# New Blue Marble Breeding Pairs



## GreenTea (Jan 31, 2011)

Hey guys, got some videos here of my two breeding pairs. The girl who is mostly white has stunning sky blue spots, they come out as sort of pale steel though in the video, don't do her any justice at all. I'm planning on spawning both of these pairs after easter weekend 

Video 1

http://s7.photobucket.com/albums/y282/greentea191/Fishy%20guys%20%20gal/?action=view&current=MVI_3662.mp4

Video 2

http://s7.photobucket.com/albums/y282/greentea191/Fishy guys gal/?action=view&current=MVI_3663.mp4


Also, the males in both videos have great fins. The male in video one, his fins are less even and rigid than the male in 2, but they're quite voluminous. Male 2 has absolutely perfect fins, amazing silver eyes, good thick body. He's the livelier of the two as well. I'm trying to decide if I should spawn him with the girl more like in coloration, or the whiter girl. The girl who is more blue has a tiny bit of red wash in her fins, and I love when the bettas are just blue and white, so I'm hoping to eliminate that. Let me know what you think.

Also I apologize for all the random noises, my cat was running around the house, doing her laps. lol


----------



## blueridge (Jul 1, 2011)

Very pretty pairs you have there! Are they related?


----------



## inareverie85 (Apr 18, 2008)

Wow those are beautiful!


----------



## Pewmew (Jul 30, 2011)

:shock::shock:


----------



## Jessicatm137 (Mar 22, 2012)

I love the first male!


----------



## bettalover2033 (Feb 17, 2010)

I have to say they are unlike I have ever seen before!

Were they expensive.


----------



## djembekah (Feb 13, 2012)

how lovely!!!


----------



## bettasusa (Nov 1, 2011)

Very Nice! I wonder if A La Mode will get more blue and if one of these resulting spawn would go good with him?


----------



## GreenTea (Jan 31, 2011)

Who's A La Mode?  Have any photos to post of him or her?

*Set problem*
Carry on the forum thread above about the blue marble breeding pairs, beginning after the last post, which asks who A La Mode is.

*Data records*

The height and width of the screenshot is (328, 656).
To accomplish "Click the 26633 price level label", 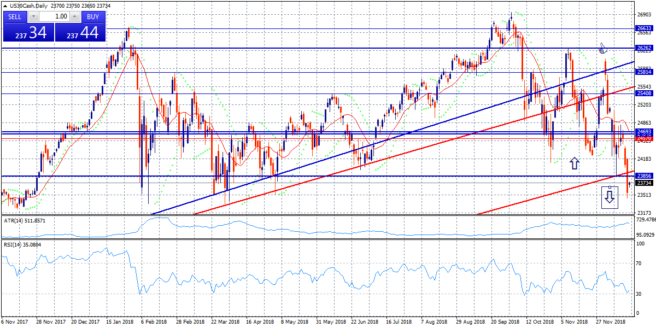I will coord(644,28).
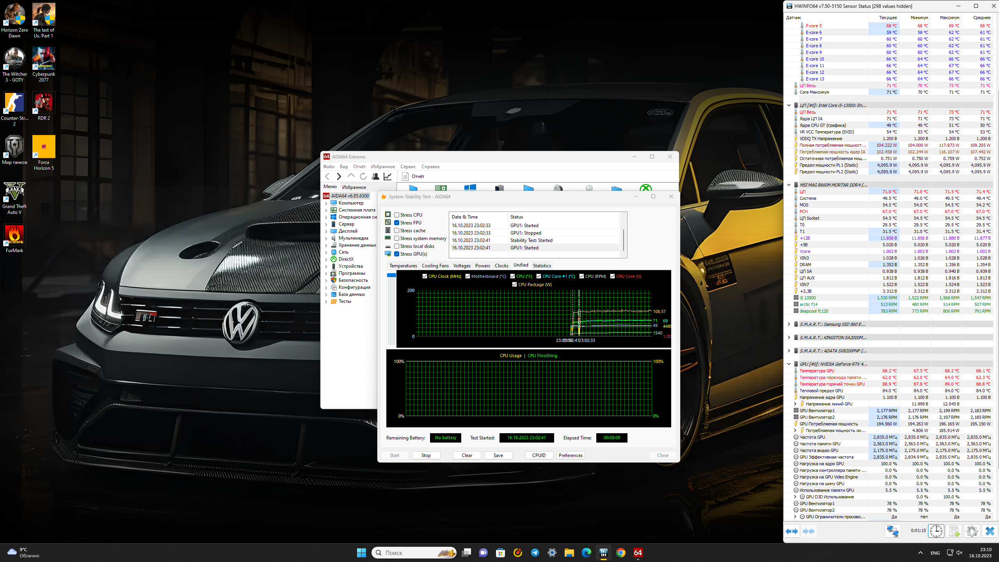Toggle CPU Package (W) graph checkbox
Viewport: 999px width, 562px height.
coord(514,285)
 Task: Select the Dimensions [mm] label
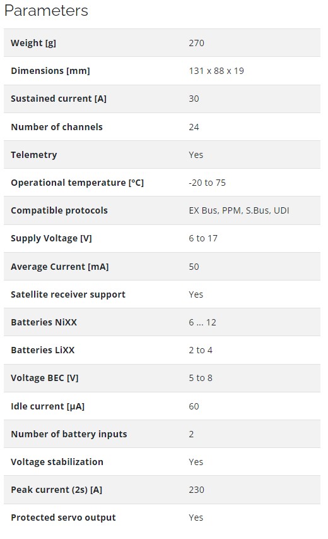50,71
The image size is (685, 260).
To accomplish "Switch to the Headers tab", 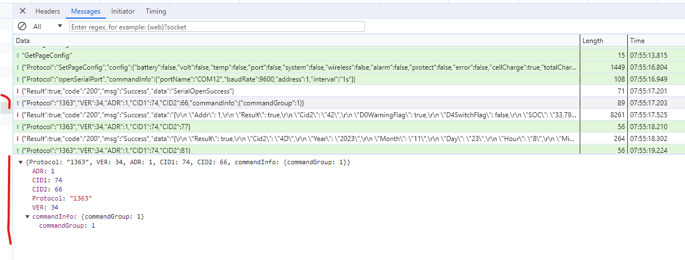I will tap(48, 11).
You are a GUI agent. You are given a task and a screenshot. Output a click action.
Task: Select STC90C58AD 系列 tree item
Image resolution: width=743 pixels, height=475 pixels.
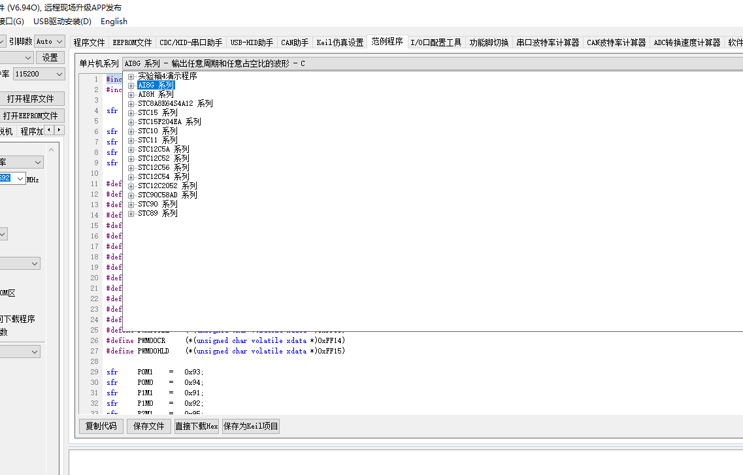tap(167, 195)
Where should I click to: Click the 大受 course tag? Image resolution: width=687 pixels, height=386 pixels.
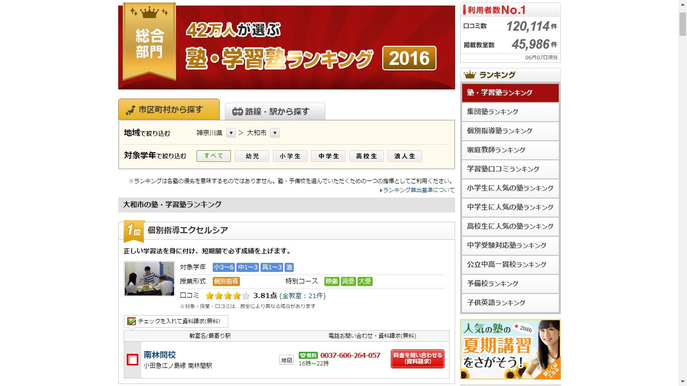pos(365,281)
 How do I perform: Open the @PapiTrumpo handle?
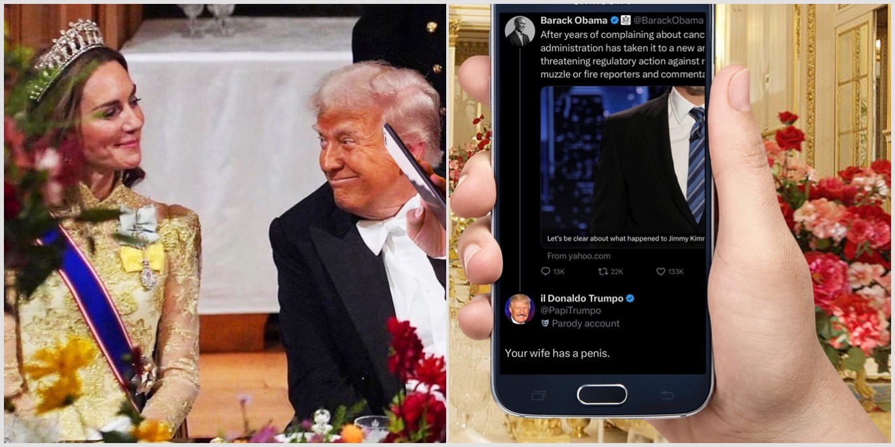click(570, 311)
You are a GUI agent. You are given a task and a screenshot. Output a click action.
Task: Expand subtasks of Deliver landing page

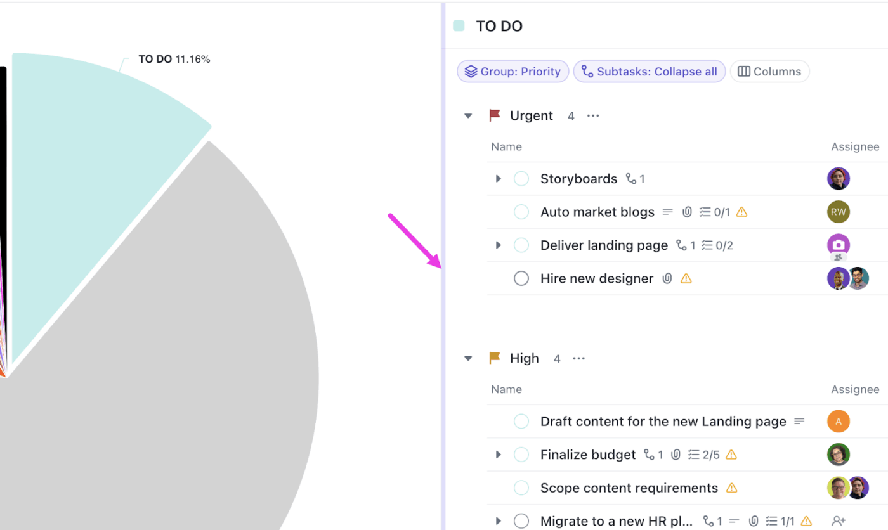coord(499,245)
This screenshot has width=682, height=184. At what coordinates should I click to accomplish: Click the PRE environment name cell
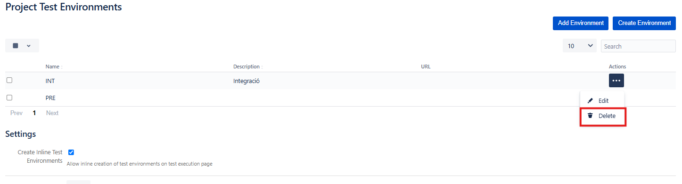coord(51,98)
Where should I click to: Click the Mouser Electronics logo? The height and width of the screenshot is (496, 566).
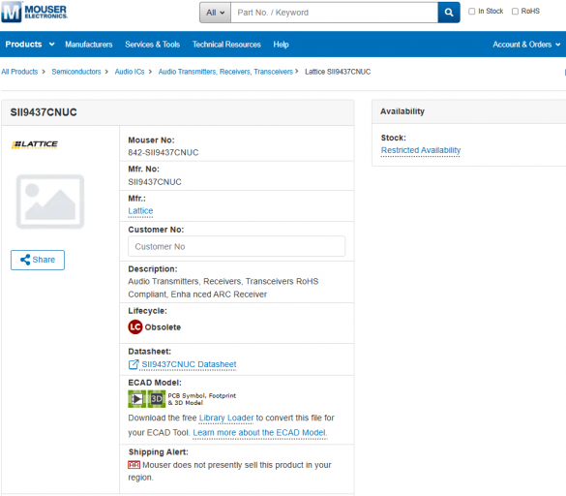pyautogui.click(x=34, y=12)
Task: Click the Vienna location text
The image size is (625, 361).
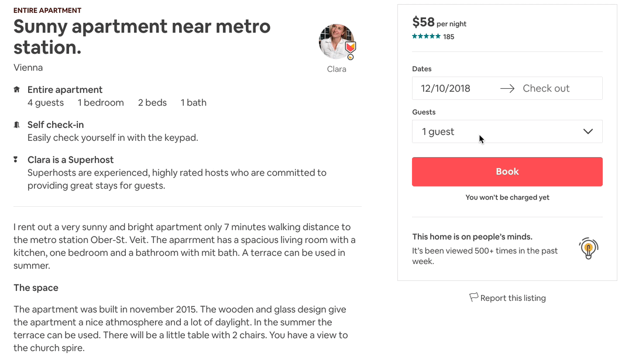Action: tap(28, 67)
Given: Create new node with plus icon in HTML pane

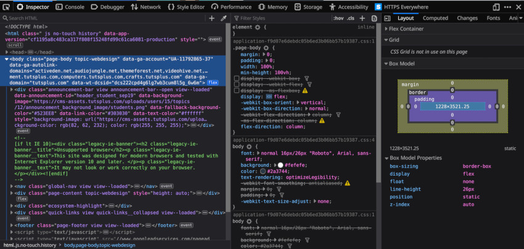Looking at the screenshot, I should pos(211,18).
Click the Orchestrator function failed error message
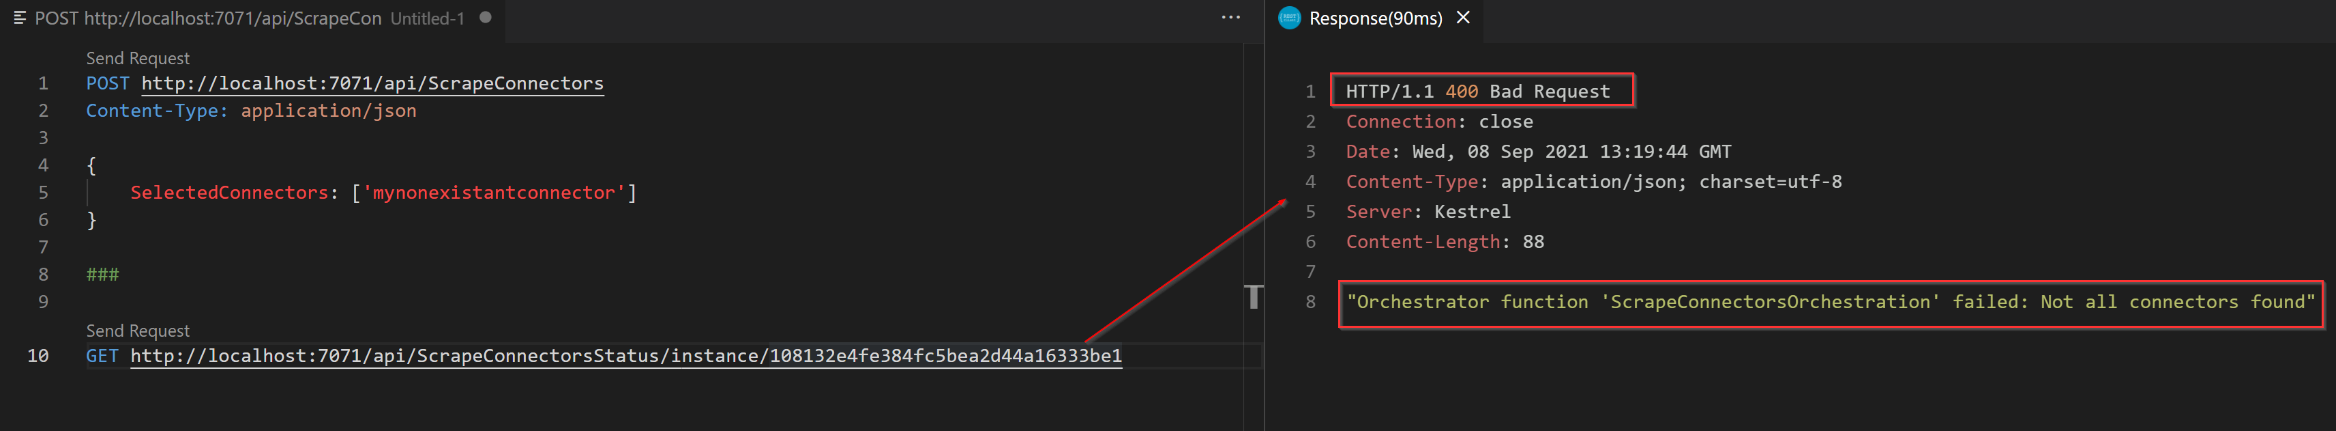2336x431 pixels. 1830,302
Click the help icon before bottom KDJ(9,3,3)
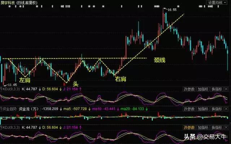 tap(1, 127)
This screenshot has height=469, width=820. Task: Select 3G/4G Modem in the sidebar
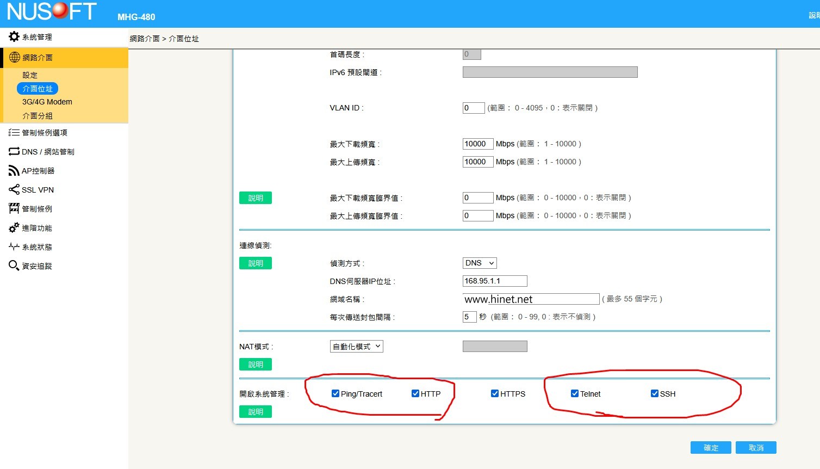pos(47,102)
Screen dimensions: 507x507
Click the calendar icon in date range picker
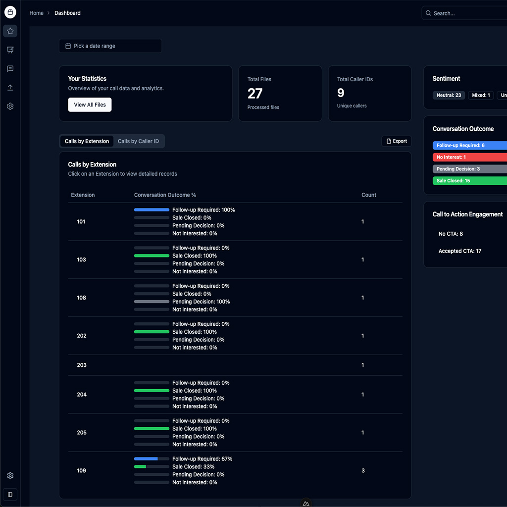[67, 46]
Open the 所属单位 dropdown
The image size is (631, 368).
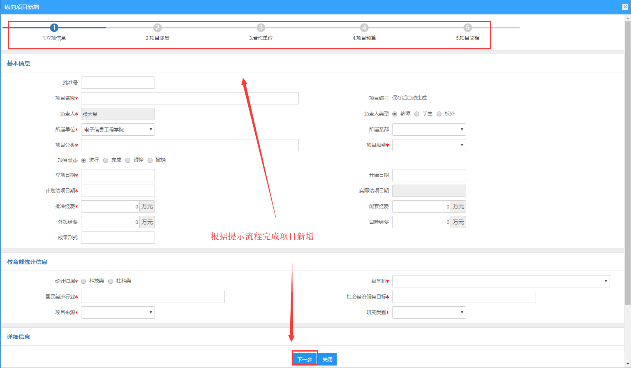coord(118,130)
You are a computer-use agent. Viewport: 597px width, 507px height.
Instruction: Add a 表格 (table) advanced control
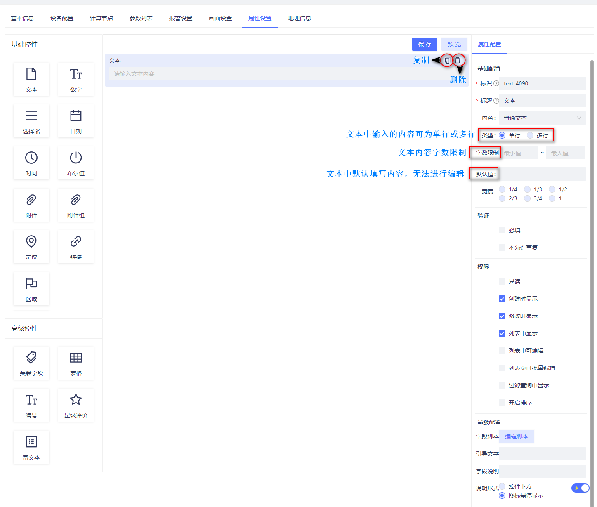tap(76, 363)
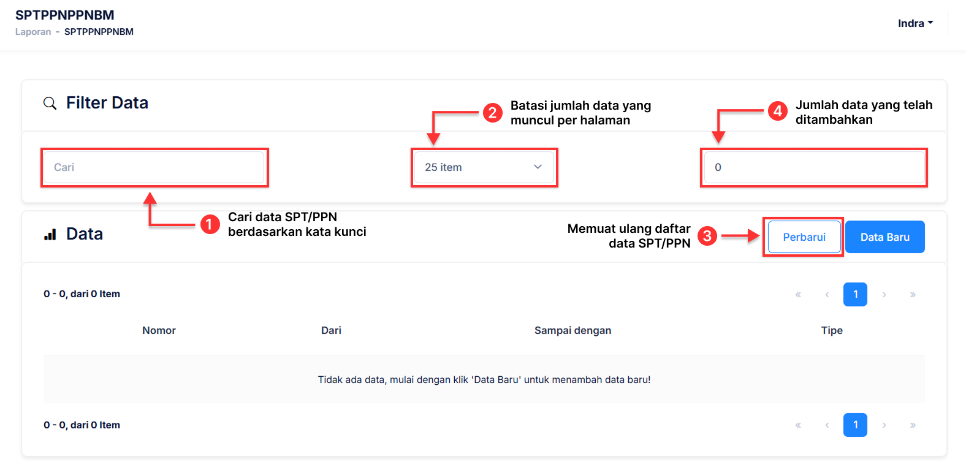This screenshot has width=966, height=470.
Task: Select page 1 in top pagination
Action: click(x=855, y=295)
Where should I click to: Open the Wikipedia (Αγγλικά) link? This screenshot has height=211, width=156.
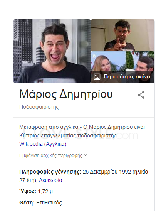click(43, 144)
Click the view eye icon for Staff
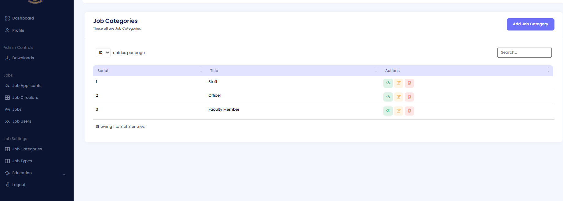The width and height of the screenshot is (563, 201). tap(388, 83)
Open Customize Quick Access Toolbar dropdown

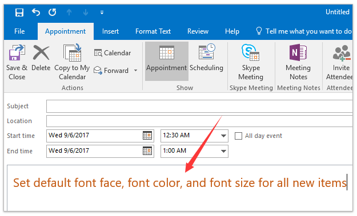pyautogui.click(x=102, y=13)
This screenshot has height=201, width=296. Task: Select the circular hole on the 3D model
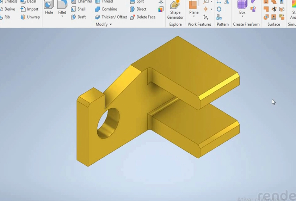coord(107,122)
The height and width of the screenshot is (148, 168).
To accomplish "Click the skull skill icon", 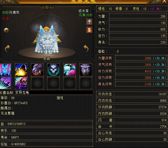I will [53, 70].
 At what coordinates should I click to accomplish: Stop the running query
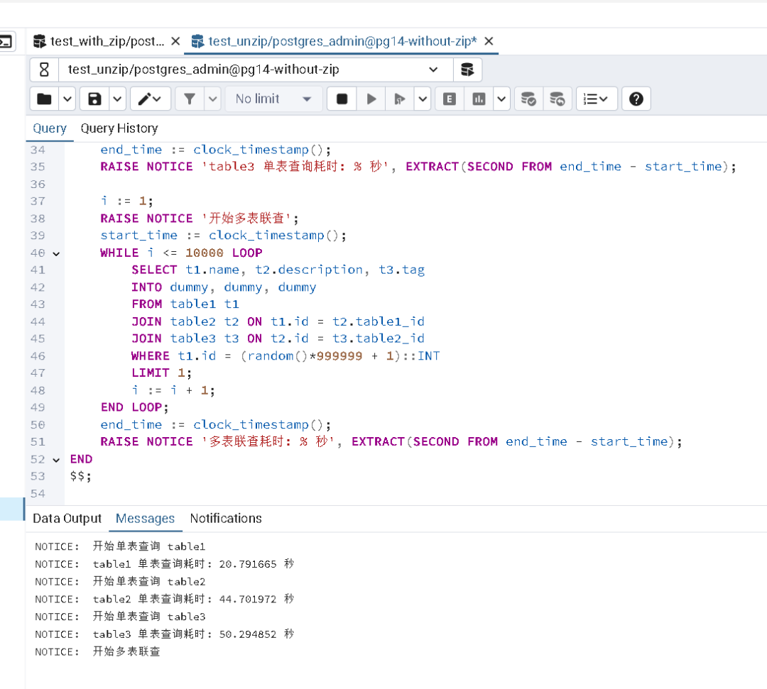pos(341,99)
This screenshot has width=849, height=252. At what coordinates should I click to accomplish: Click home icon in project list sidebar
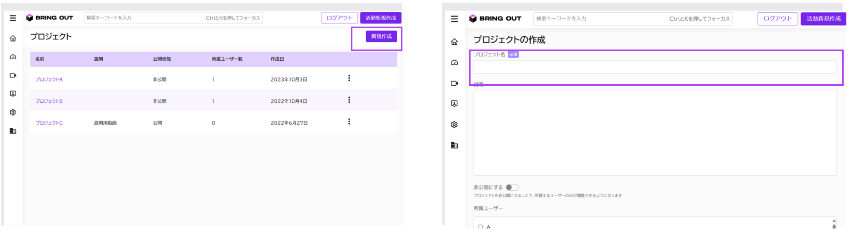(13, 38)
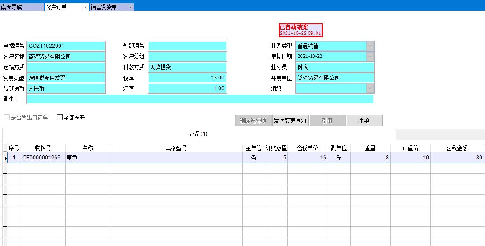Click the 生单 button
Screen dimensions: 485x246
tap(364, 121)
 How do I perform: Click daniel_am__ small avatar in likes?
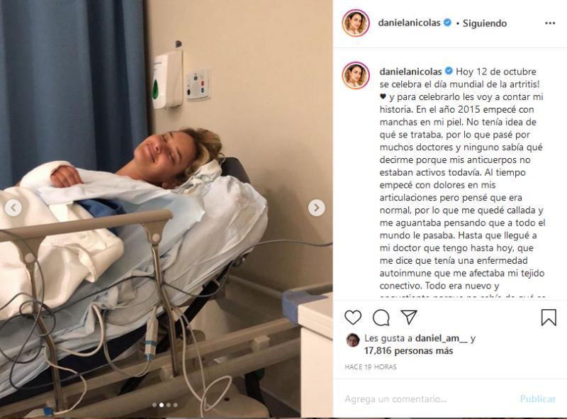coord(352,340)
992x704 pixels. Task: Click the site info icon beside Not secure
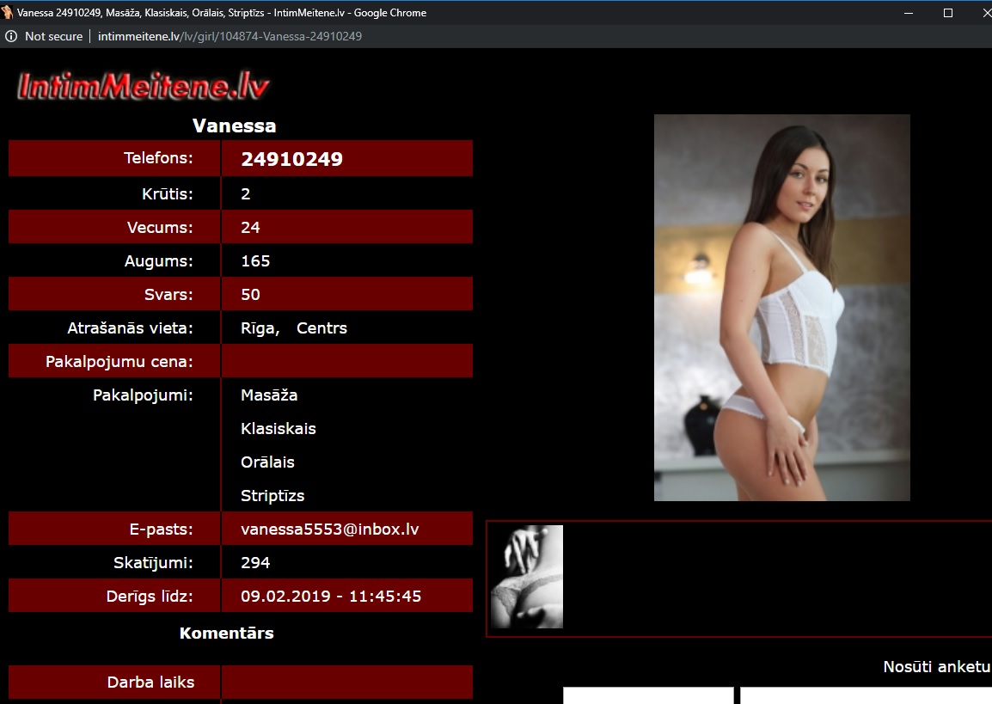pos(11,36)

*Task response*
Who do you guys think I should spawn with who? Initially I was thinking two lighter colors with lighter, darker blue with darker male, as they are paired in the video. However, perhaps pairing the mostly white female with the marbled royal blue/steel male will produce more variety in the fry? What do you guys think?

The darker marbled male is larger and livelier, although slightly less aggressive, than the lighter male with blue eyes. I absolutely LOVE both of the females. They are stunning to me every time I look at them. I'm considering keeping them separate from my sorority just to keep their fins perfect.. Also thinking about spawning the male with both females and raising those spawns together because he has better finnage. Thoughts on this? I was thinking I could split a 20 gallon.

Thank you for the compliments everyone, and BL2033 they were $105 for the 4 fish - so about 26 dollars each. The first male, the lighter one with blue eyes, originally sold for over 100 on AB but the buyer didn't pay up, so I got him


----------



## Tikibirds (May 26, 2011)

Oooh, I like the guy in the 1st vid. :-D


----------



## betta lover1507 (Aug 6, 2011)

there beautiful i love the 2nd girl


----------



## bettalover2033 (Feb 17, 2010)

That's amazing. They look like they were painted or photoshopped. They are amazing!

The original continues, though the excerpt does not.